⟨
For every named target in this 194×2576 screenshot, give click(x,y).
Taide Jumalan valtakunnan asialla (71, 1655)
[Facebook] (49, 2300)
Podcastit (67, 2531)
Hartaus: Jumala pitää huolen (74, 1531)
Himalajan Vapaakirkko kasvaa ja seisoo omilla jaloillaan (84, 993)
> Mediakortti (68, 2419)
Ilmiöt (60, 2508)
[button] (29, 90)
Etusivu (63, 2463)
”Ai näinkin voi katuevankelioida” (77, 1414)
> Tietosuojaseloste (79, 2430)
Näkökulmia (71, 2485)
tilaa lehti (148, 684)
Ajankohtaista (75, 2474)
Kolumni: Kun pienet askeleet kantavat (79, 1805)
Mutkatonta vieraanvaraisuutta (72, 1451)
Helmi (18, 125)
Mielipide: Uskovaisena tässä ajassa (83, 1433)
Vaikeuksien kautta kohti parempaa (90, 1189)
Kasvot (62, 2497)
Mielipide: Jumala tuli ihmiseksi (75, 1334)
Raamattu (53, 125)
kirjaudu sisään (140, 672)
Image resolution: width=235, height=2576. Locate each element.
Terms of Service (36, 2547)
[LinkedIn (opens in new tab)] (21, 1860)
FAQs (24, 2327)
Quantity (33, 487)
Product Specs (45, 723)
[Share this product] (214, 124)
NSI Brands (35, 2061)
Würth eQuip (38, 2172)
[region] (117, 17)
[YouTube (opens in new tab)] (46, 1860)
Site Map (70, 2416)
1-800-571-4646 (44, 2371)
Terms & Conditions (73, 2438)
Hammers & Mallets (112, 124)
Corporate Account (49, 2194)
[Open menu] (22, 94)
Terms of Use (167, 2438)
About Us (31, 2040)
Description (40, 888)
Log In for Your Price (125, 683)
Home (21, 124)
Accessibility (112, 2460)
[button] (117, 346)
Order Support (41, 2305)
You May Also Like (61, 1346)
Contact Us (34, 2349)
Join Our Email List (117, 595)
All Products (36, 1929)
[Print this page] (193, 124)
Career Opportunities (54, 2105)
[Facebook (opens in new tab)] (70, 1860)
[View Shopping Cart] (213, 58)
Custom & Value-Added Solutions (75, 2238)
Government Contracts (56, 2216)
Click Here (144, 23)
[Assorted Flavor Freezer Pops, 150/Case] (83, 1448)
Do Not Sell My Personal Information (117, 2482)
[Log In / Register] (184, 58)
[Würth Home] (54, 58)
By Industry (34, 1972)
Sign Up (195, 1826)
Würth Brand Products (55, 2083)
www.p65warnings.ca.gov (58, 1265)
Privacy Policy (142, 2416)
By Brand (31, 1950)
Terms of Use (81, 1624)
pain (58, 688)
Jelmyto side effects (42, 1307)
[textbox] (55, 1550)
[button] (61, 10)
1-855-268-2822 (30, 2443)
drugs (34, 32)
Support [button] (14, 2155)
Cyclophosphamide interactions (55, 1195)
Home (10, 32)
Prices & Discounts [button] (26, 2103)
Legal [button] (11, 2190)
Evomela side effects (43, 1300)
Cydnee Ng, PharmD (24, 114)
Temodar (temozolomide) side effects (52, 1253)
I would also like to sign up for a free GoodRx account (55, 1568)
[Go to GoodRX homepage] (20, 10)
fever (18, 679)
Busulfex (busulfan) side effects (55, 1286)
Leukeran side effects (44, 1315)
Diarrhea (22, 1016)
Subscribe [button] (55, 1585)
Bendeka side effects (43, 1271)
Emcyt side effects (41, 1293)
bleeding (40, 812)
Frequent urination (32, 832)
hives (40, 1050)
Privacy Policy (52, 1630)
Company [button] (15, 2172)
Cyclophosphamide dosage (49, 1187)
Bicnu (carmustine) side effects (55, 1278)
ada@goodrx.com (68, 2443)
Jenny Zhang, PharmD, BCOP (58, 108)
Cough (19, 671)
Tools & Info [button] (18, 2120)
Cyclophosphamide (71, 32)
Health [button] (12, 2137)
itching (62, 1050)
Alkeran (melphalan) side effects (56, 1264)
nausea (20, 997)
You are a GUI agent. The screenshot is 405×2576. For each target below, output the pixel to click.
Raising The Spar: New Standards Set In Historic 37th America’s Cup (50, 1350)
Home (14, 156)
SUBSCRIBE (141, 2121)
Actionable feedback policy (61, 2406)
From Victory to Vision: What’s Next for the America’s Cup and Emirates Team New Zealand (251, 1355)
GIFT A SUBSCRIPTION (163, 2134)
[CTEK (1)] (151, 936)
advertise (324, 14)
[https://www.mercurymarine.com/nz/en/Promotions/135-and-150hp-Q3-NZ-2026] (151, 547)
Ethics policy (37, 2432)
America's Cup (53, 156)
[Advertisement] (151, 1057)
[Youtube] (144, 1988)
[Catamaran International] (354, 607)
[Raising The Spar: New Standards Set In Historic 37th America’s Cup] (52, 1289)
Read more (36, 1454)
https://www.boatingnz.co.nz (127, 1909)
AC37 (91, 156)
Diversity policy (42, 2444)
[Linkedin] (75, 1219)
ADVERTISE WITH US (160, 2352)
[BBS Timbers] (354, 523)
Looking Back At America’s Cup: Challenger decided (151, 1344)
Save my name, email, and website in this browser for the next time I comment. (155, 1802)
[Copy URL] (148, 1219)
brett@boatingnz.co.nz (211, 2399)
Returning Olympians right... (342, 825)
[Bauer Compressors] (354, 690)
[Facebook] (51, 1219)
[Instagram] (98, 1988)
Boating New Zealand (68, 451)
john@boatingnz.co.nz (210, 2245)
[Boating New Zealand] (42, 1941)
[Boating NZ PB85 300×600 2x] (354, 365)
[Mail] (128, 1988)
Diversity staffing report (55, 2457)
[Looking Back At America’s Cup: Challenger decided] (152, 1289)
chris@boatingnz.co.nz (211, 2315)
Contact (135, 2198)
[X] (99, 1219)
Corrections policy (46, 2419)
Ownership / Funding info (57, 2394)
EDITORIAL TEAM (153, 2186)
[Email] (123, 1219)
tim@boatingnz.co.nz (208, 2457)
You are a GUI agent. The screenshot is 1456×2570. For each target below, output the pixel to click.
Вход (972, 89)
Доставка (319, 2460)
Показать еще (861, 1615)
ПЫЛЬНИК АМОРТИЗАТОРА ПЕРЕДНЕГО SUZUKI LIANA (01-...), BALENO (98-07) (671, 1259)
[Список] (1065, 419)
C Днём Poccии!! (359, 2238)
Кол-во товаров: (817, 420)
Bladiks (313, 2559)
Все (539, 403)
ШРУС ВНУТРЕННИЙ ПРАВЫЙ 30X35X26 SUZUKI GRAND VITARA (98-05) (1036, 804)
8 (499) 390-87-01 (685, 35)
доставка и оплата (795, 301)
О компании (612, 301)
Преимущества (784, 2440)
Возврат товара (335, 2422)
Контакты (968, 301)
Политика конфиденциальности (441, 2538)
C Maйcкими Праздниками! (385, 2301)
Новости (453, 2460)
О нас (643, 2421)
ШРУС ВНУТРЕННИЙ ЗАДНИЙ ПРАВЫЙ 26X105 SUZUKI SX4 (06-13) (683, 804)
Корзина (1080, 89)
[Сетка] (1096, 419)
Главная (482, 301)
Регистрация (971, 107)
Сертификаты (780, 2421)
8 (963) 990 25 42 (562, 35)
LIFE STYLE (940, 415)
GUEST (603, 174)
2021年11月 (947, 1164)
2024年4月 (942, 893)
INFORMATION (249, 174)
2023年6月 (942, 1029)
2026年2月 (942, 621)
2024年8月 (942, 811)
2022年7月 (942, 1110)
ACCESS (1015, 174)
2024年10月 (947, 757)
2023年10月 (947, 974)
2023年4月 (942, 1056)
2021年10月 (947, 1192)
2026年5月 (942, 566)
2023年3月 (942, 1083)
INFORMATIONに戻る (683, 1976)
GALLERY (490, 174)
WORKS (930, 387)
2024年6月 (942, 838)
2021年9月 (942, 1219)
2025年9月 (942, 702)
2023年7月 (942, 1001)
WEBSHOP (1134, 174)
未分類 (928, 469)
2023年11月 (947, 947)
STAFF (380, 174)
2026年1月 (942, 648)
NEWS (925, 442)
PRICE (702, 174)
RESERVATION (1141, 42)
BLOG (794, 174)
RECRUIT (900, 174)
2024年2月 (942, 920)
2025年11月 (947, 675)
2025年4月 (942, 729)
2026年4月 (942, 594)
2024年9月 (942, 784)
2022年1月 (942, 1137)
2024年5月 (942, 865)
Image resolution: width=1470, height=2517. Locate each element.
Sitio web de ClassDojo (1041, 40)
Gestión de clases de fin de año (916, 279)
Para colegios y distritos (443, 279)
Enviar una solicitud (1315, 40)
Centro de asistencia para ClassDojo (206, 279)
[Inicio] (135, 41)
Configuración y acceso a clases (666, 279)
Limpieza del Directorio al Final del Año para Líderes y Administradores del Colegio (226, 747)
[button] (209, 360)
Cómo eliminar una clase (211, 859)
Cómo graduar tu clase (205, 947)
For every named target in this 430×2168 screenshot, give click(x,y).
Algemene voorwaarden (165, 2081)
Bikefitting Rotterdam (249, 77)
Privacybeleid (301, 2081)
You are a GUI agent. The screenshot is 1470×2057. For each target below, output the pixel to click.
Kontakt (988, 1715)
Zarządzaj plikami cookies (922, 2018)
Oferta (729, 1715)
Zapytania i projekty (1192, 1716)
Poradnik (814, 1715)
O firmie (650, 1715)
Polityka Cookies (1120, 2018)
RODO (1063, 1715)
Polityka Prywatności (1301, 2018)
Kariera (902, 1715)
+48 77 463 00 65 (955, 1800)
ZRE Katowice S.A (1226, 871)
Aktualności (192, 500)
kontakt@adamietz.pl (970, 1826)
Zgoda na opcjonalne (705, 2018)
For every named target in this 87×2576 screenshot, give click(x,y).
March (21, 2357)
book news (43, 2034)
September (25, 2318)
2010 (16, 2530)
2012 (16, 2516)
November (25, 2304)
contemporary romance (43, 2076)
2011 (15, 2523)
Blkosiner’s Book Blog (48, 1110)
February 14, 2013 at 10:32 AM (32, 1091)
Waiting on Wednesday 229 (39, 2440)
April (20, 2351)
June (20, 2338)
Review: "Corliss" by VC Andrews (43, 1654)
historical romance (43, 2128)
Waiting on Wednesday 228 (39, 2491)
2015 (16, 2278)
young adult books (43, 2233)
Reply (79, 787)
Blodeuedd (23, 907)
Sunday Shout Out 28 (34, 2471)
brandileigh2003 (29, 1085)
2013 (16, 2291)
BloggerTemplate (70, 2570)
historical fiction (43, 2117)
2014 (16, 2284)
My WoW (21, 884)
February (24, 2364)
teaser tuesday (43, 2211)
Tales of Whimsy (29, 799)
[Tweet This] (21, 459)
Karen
⟩
* **Task item**
In the entries above, find the line holding "chris@boatingnz.co.nz (211, 2315)" and the line holding "RECRUIT (900, 174)"; print both of them and every line between, exactly, and nothing else.

* **Task output**
chris@boatingnz.co.nz (211, 2315)
Contact (135, 2198)
[X] (99, 1219)
Corrections policy (46, 2419)
Ownership / Funding info (57, 2394)
EDITORIAL TEAM (153, 2186)
[Email] (123, 1219)
tim@boatingnz.co.nz (208, 2457)
You are a GUI agent. The screenshot is 1456×2570. For each target below, output the pixel to click.
Вход (972, 89)
Доставка (319, 2460)
Показать еще (861, 1615)
ПЫЛЬНИК АМОРТИЗАТОРА ПЕРЕДНЕГО SUZUKI LIANA (01-...), BALENO (98-07) (671, 1259)
[Список] (1065, 419)
C Днём Poccии!! (359, 2238)
Кол-во товаров: (817, 420)
Bladiks (313, 2559)
Все (539, 403)
ШРУС ВНУТРЕННИЙ ПРАВЫЙ 30X35X26 SUZUKI GRAND VITARA (98-05) (1036, 804)
8 (499) 390-87-01 (685, 35)
доставка и оплата (795, 301)
О компании (612, 301)
Преимущества (784, 2440)
Возврат товара (335, 2422)
Контакты (968, 301)
Политика конфиденциальности (441, 2538)
C Maйcкими Праздниками! (385, 2301)
Новости (453, 2460)
О нас (643, 2421)
ШРУС ВНУТРЕННИЙ ЗАДНИЙ ПРАВЫЙ 26X105 SUZUKI SX4 (06-13) (683, 804)
Корзина (1080, 89)
[Сетка] (1096, 419)
Главная (482, 301)
Регистрация (971, 107)
Сертификаты (780, 2421)
8 (963) 990 25 42 (562, 35)
LIFE STYLE (940, 415)
GUEST (603, 174)
2021年11月 (947, 1164)
2024年4月 (942, 893)
INFORMATION (249, 174)
2023年6月 (942, 1029)
2026年2月 (942, 621)
2024年8月 (942, 811)
2022年7月 (942, 1110)
ACCESS (1015, 174)
2024年10月 (947, 757)
2023年10月 (947, 974)
2023年4月 (942, 1056)
2021年10月 (947, 1192)
2026年5月 (942, 566)
2023年3月 (942, 1083)
INFORMATIONに戻る (683, 1976)
GALLERY (490, 174)
WORKS (930, 387)
2024年6月 (942, 838)
2021年9月 (942, 1219)
2025年9月 (942, 702)
2023年7月 (942, 1001)
WEBSHOP (1134, 174)
未分類 (928, 469)
2023年11月 (947, 947)
STAFF (380, 174)
2026年1月 (942, 648)
NEWS (925, 442)
PRICE (702, 174)
RESERVATION (1141, 42)
BLOG (794, 174)
RECRUIT (900, 174)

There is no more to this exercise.